La mia voce era ancora insicura ed era un ulteriore passo indietro visto che stavo provando il mio discorso allo specchio da un'ora. Mi sistemai le bretelle del reggiseno sulle spalle e mi infilai una camicia.

Avevo ottenuto degli appuntamenti da alcuni dottori a cui presentare Febril, il nuovo farmaco contro la stitichezza e non potevo arrivare in ritardo. Certo potevano cambiargli il nome, sembra più un antipiretico così. Mi misi la giacca e mi sistemai i capelli che con il passare dei mesi erano notevolmente cresciuti da quando li avevo tagliati.

Mi chiesi se Sheldon li avesse accettati di nuovo ora che stavano crescendo.

Lo specchio mi restituì il mio riflesso sorridente e questo mi confermò che ciò che provavo per lui doveva essere davvero forte. Raccolsi la borsa che era caduta a terra e mi diressi in cucina per metterci qualche caramella. Bevvi anche un bicchiere di latte, in vista dei numerosi caffè che amano offrirmi i dottori e solo dopo essermi passata il lucidalabbra, controllai di avere tutto in borsa.

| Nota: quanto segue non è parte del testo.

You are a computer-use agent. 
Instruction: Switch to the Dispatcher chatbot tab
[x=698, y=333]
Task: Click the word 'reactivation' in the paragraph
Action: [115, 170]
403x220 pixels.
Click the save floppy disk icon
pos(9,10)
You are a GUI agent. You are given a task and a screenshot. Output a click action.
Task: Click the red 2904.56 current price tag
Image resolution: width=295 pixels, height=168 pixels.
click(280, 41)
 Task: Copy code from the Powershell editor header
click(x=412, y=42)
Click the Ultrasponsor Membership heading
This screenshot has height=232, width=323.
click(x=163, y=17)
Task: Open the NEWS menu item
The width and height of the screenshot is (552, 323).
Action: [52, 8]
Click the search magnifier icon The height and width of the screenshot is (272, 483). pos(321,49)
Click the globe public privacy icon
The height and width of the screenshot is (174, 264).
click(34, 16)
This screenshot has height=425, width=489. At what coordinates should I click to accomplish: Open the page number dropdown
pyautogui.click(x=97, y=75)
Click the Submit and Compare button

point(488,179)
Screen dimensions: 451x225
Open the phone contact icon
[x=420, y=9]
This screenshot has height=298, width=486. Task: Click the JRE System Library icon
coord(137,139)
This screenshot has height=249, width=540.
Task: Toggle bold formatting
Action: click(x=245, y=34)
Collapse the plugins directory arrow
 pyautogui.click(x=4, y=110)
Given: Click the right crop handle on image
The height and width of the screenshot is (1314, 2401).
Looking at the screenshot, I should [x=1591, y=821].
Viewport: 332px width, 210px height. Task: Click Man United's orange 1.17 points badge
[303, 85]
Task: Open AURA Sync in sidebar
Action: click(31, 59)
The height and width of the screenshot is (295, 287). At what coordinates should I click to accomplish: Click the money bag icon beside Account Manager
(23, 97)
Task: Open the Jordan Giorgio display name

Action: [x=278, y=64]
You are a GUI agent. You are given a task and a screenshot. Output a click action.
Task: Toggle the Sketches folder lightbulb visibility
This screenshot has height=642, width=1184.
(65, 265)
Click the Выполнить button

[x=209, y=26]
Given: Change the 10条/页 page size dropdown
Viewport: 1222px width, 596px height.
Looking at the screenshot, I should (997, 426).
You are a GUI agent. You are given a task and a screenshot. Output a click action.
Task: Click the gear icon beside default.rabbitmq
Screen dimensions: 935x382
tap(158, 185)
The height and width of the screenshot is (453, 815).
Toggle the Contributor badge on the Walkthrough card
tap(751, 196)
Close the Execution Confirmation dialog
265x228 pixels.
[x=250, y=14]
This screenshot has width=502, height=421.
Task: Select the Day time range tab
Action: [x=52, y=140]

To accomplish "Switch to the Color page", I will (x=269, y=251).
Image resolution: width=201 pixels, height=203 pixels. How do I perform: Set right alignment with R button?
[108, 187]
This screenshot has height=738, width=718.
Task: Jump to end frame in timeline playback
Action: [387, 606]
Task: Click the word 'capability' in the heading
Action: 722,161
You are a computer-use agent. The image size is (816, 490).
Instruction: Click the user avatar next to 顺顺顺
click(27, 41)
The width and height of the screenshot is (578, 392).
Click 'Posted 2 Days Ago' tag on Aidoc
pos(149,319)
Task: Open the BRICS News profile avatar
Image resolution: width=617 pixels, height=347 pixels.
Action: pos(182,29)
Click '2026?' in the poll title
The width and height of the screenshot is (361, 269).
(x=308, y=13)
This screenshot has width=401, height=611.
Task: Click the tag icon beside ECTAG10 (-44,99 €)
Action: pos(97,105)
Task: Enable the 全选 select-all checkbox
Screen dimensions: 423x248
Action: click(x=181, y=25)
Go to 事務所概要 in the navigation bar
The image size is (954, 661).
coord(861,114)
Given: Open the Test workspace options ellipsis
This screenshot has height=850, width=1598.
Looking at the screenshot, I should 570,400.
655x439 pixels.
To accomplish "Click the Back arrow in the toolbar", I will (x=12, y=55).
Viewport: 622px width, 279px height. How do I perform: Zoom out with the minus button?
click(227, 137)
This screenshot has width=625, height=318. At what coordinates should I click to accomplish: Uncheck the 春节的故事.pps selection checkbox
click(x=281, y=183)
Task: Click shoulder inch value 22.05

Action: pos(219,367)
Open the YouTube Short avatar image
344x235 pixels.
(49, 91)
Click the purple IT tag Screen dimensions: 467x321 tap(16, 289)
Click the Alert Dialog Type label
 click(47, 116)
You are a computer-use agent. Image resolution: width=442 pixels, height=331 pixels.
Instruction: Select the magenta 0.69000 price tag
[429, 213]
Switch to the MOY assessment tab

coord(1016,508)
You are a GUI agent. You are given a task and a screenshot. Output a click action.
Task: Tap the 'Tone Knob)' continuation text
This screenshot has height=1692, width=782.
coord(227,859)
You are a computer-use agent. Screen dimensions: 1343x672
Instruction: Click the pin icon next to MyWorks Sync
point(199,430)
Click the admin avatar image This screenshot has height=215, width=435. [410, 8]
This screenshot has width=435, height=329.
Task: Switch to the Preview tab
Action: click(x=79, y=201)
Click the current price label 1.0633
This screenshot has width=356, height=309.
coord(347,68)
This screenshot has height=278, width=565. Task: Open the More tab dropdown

Mentre chiudevo la porta, sentii una mano adagiarsi sulla mia spalla.

Pietrificata dalla paura, solo grazie allo spirito di sopravvivenza ritrovai la forza per colpire lo sconosciuto con una gomitata nello stomaco.

«Penny,» mi chiamò con un emissione di fiato debole, ma che riuscii a riconoscere come la voce del mio quasi ex fidanzato.

«Leonard, scusami! Pensavo fosse un delinquente!»

Lo aiutai ad alzarsi e mentre tossiva, si aggrappò al mio collo.

«Ti stavo aspettando per andare al lavoro insieme.»

Sbattei le palpebre troppe volte.

«Sheldon non è con te?» chiesi, portandolo davanti alla porta di casa sua indecisa su come muovermi.

«È andato all'università con Raj, dovevano fare un non so cosa insieme.»

«Ah, scusami, ma sono in ritardo e dev...»

«Penny, perché ieri te ne sei andata?» mi interruppe, guardandomi con i suoi occhioni marroni.

In un uomo avevo sempre guardato altro, spesso non sapevo neanche di che colore avessero gli occhi chi frequentavo mentre adesso ero concentrata nel contare ogni minima pagliuzza dorata nell'iridi di Leonard.

Lo avevo fatto anche con Sheldon, solo che le sue erano quasi color argento.

Deglutii a fatica e spostai il suo braccio dal mio collo. Dovevo essere sicura di me. Avevo quasi 30 anni, un lavoro redditizio e non ero più la contadinotta ignorante del Nebraska come quando arrivai con una valigia carica di top e sogni qui.

«Me ne sono andata perché ero in bagno.»

Lui corrucciò la fronte. «Abbiamo anche noi il bagno, non dovevi per forza tornare a casa tua, amore mio,» rispose, sorridendo. Sapeva cosa volessi dire, ma stava fingendo di non capire perché non voleva che lo lasciassi. Il libro di Beverly su suo figlio aveva dannatamente ragione.

«Leonard, devo andare, scusami. Ne parliamo con più calma stasera,» promisi, scendendo il primo gradino.

«Abbiamo la cena a sorpresa con gli Shamy, ricordi il nostro proposito?»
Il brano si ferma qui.